======== SUPPLIED PASSAGE ========

District of New Jersey Citing Litigation Tactics Orders Related Hatch-Waxman Cases to Be Tried Together

In Corcept Therapeutics, Inc. v. Teva Pharmaceuticals USA, Inc., the United States District Court for the District of New Jersey recently ordered that two separate, but related, Hatch-Waxman cases must be tried together. The cases involve patents covering plaintiff Corcept Therapeutics, Inc.’s (“Corcept”) KORLYM® product for the treatment of Cushing’s syndrome. Each case involves two patents, all of which involve methods of treatment involving mifepristone.

Defendant Teva Pharmaceuticals USA, Inc. (“Teva”), citing the similarities between the patents and issues in the two matters, submitted to the district court a proposed stipulation of judgment whereby the parties agreed that the outcome in the first case would govern the outcome in the second case. Corcept would not sign the stipulation. While it agreed that the validity issues between the two matters were identical, it disagreed that the infringement issues were the same and argued that the second matter would require additional discovery.

========

**WORK INSTRUCTIONS**
1. Say whether each statement agrees with the article on Corcept v. Teva, answering yes or no and quoting the deciding words: (a) each of the two cases involves two patents; (b) Corcept signed Teva's proposed stipulation of judgment; (c) Corcept agreed that the validity issues in the two matters were identical.
2. Write the next part of the article on Corcept v. Teva, picking up after its last sentence.
The items are separate material, unrelated to the article on Corcept v. Teva.

======== PROVIDED DATA ========

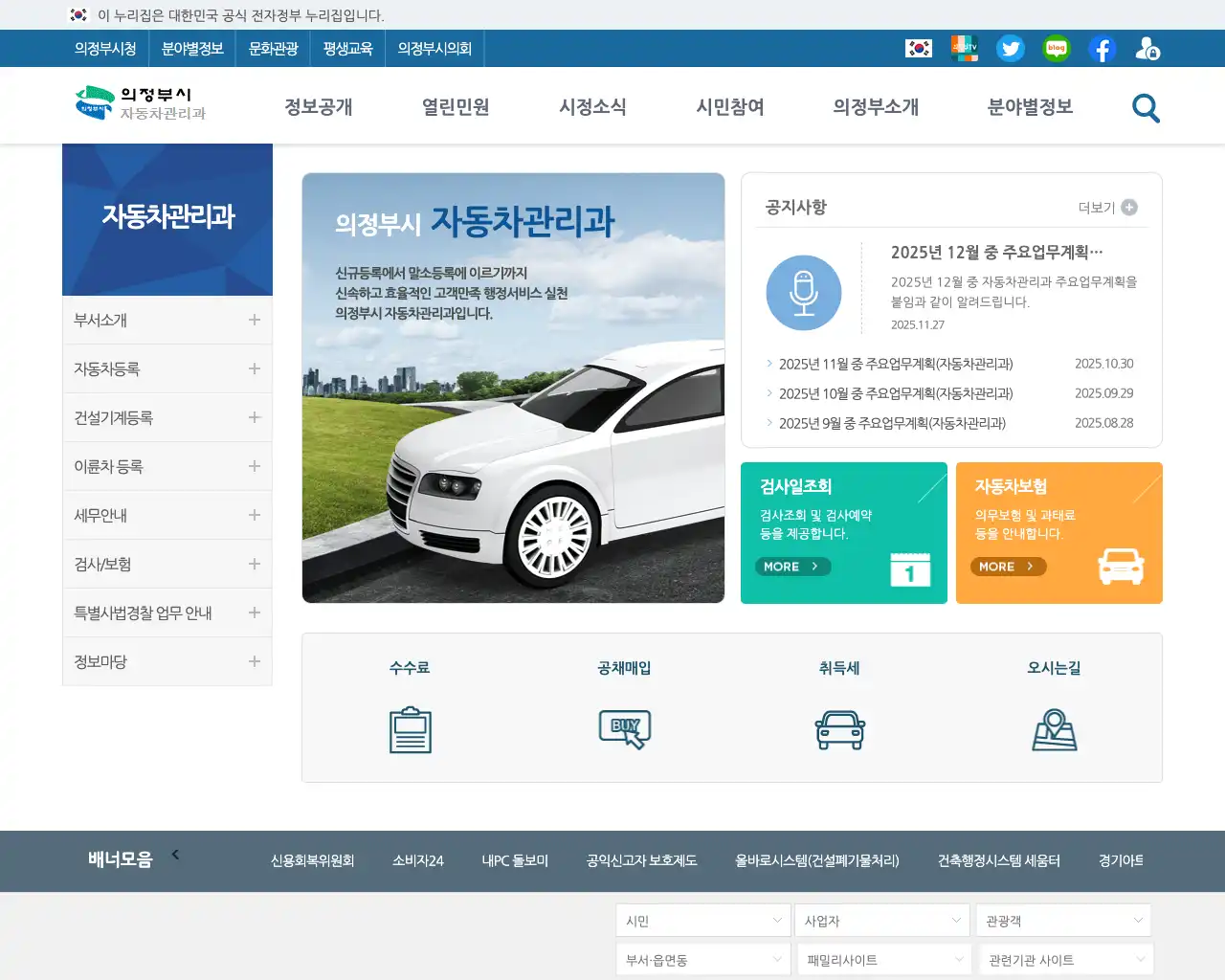Open the 문화관광 menu in the top bar

(273, 48)
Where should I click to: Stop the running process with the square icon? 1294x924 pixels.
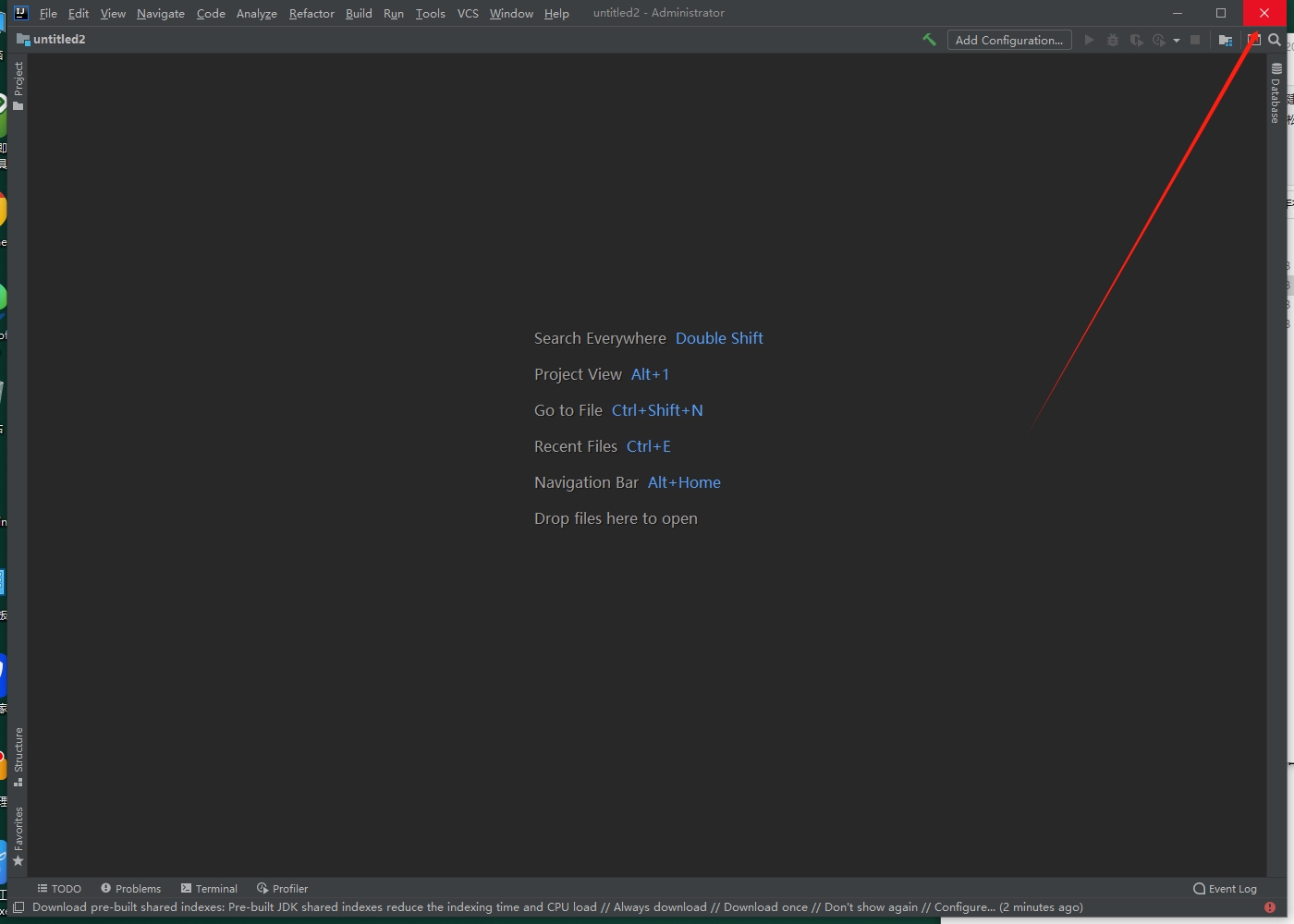pos(1195,40)
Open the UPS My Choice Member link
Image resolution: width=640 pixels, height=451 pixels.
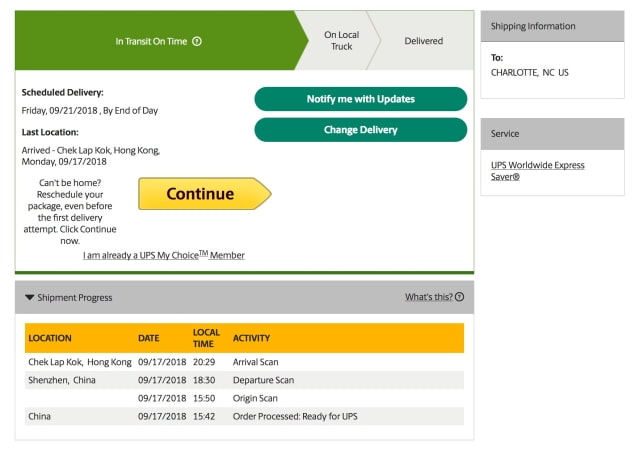click(164, 255)
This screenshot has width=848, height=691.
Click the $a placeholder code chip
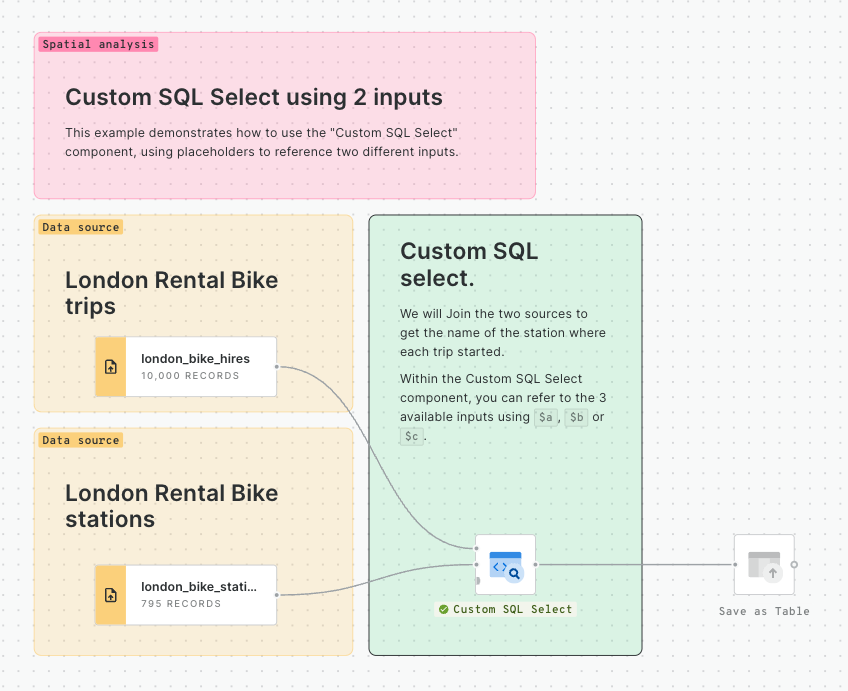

========

**ANSWERS BELOW**
1.
(a) Yes: "Each case involves two patents"
(b) No: "Corcept would not sign the stipulation."
(c) Yes: "it agreed that the validity issues between the two matters were identical"

2.
The district court agreed with Teva, stating “Corcept’s decision to belatedly file [the second action] was of its own making and at its own peril.” (ECF No. 239 at 1.) And, the district court rejected Corcept’s argument that the case could have been resolved faster had Teva filed a declaratory judgment action when the patents in the second matter issued (the second set of patents issued after the expiration of the 30-month stay, so Teva did not need to certify as to those patents). The district court noted that it “cannot function properly if all parties before it were permitted to litigate their claims in piecemeal fashion . . . ” and ordered consolidation of both matter for trial. Id. The district court also warned that it would consider awarding attorneys’ fees to Teva for the additional discovery.

Although the circumstances of these cases are somewhat unique, the underlying issue of how to assert later-filed patents often occurs in Hatch-Waxman matters. A plaintiff must decide whether to amend an original complaint to include the later-filed patents or file a new complaint altogether. Either strategy is technically acceptable provided that plaintiffs work with defendants and the court to conserve time and resources and, by all means, avoid trying “to litigate their claims in piecemeal fashion.”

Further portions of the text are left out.